Sempre achei o vestibular uma tremenda crueldade. Em minha época, não me dava conta da gravidade do evento; fiz e passei raspando – para abandonar o curso na metade, botar uma mochila nas costas e correr mundo. Nunca me arrependi.
Mas até hoje não me conformo com o sistema. Pegam-se um jovem na faixa dos 18 anos, colocam-no diante de dezenas de opções e obrigam o cara a escolher sua futura profissão e destino, já tão cedo.
Existem aqueles que desde criança exibem suas vocações e com elas se realizam. Porém, a cada dia escuto mais garotos vacilando entre as carreiras de medicina e turismo, espantando-me com a distância que separa uma sala de cirurgia de um cruzeiro no Caribe.
Escolher uma profissão é um encargo que envolve sobrevivência e prazer simultâneos, mas poucos têm a sorte de combinar os dois lados da moeda. Antigamente, as opções eram poucas: engenharia, medicina, economia, administração ou direito. Hoje a coisa mudou, há dezenas de caminhos à frente do vestibulando. De um lado é bom: a variedade permite que o sujeito afine suas preferências, mas não deixa de ser um complicador.
Uma coisa é você escolher entre marmelada ou goiabada; outra é abrir uma caixa de bombons e só poder comer um. Cecília Meireles estava certíssima: “Ou isto ou aquilo: ou isto ou aquilo... E vivo escolhendo o dia inteiro!” Angústia suprema é ter 20 caminhos, escolher um deles e viver eternamente curioso quanto aos outros 19.
De aluno rebelde e folgado – passava raspando, salvo por décimos providenciais – transformei-me num adulto bastante interessado na educação. Acho que há muita coisa errada hoje em dia, começando pela condição do “aluno”, que se sente como “cliente”, alguém que – na própria cabeça – está “comprando” o conhecimento. Que engano! Por outro lado, imagino a quantidade de talentos e prováveis gênios que abandonaram os estudos, encalhados numa ou outra matéria de utilidade duvidosa na vida prática.
O tema “vocação” me faz lembrar a história de Javi, frequentador do centenário Café Gijón, em Madri, ponto de encontro de pintores, músicos, escritores, cineastas e malucos diversos. A melhor definição do local foi dada por um de seus mais assíduos visitantes, José Bárcena, definindo o café como o “habitat de uma estranha constelação de consagrados e de cultivadores tenazes do fracasso.” Sempre que o assunto “vocação” ou “profissão” entrava nas animadas rodas do Café Gijón, alguém encerrava o papo com uma frase enigmática:
– Bueno, hay Javi... – e todos gargalhavam.
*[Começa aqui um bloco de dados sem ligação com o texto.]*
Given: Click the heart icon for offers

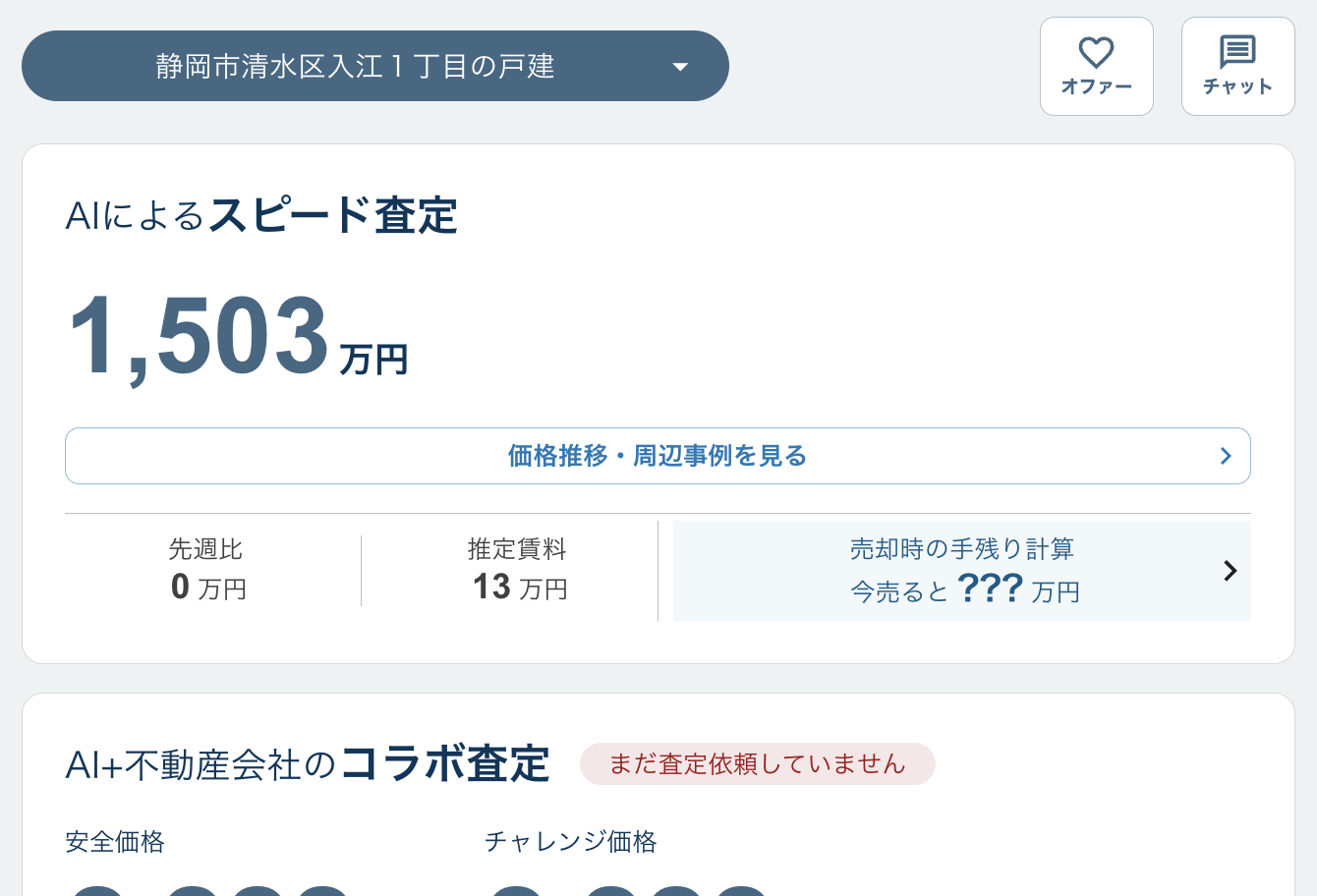Looking at the screenshot, I should 1096,53.
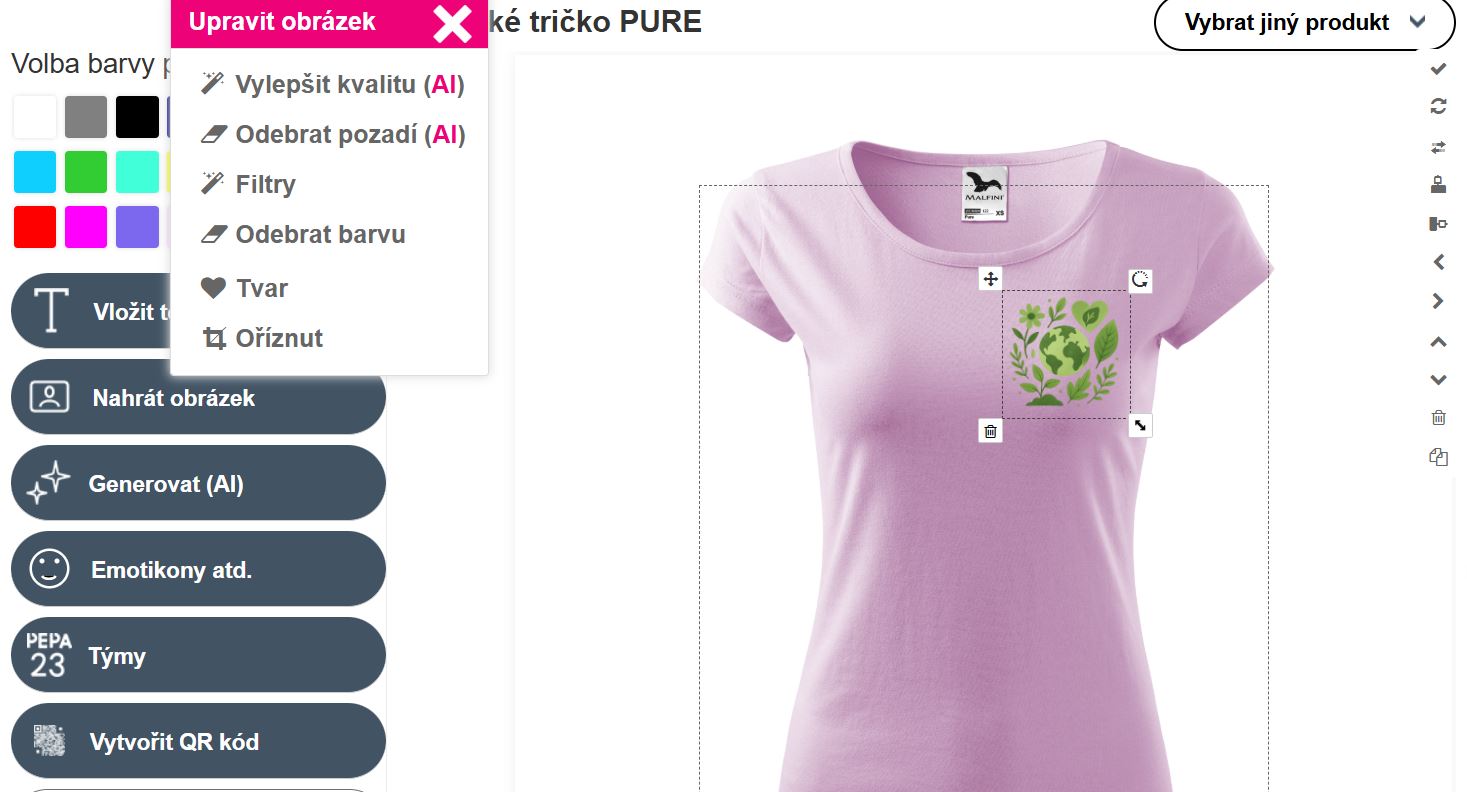This screenshot has width=1467, height=792.
Task: Open the Vybrat jiný produkt dropdown
Action: 1304,22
Javier, ou Javi – um dos habitués da casa – tinha sido um jogador de futebol medíocre, eterno reserva de um time catalão. Numa partida dramática, com a equipe desfalcada por contusões e expulsões, foi escalado como última alternativa pelo descrente técnico. Entretanto, algo aconteceu. Contrariando as piores expectativas, Javi teve seu corpo – ou seus pés – tomados por algum espírito futebolístico endiabrado e brilhou, marcando dois gols e virando o placar.
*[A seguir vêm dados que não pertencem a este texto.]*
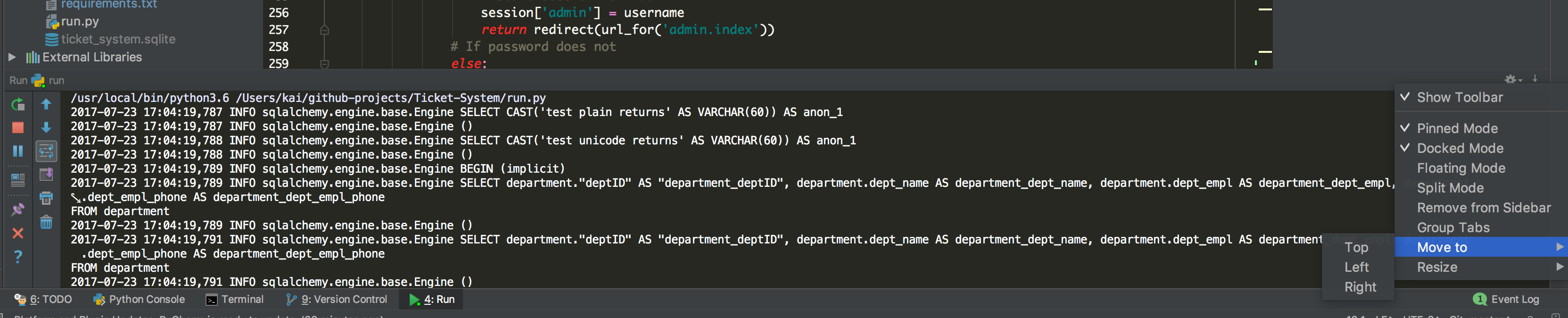Click the down stack trace arrow
The height and width of the screenshot is (318, 1568).
click(46, 127)
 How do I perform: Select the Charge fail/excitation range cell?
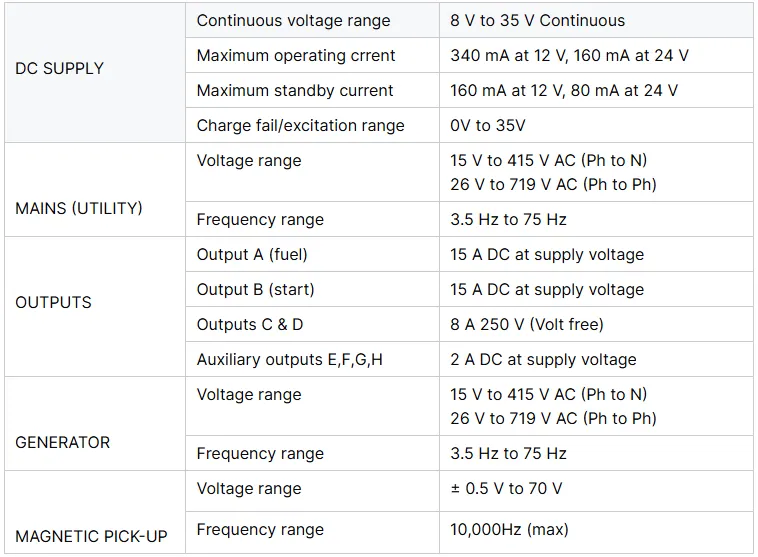[312, 125]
A menos de um minuto para o apito final, Javi, na barreira, levou uma bolada violenta na cabeça. Caiu desmaiado, chamaram a ambulância. O petardo deixou-o fora de si por bastante tempo, temia-se pela saúde do bravo artilheiro. Quando acordou no hospital, olhou em volta, alheio a tudo. Com voz fraca, pediu papel e lápis. E disparou a escrever, enchendo páginas e mais páginas de um bloco de receitas que lhe deram.
Desde esse dia, Javi tornou-se escritor. Versos, poemas, sonetos, prosas, crônicas do cotidiano de Madri. Escrevia febrilmente, assentado a sua mesa favorita no Café Gijón. Um homem rude, que mal sabia rascunhar uma carta, realizava-se assim, sem chuteiras. Sabedor da história, vi-o algumas vezes no café, mirando-o de esguelha. Compenetrado, Javi olhava para o teto, para as pessoas em volta e retornava aos seus escritos, frenético.
Em tempo: contaram-me que seus textos eram horríveis, sem pé nem cabeça, desprovidos de qualquer lógica ou do mais banal e rasteiro valor literário. Porém, viveu feliz assim até o fim e nunca mais ligou pro futebol.
Como são estranhos os destinos de uma bola chutada aos 44 minutos do segundo tempo.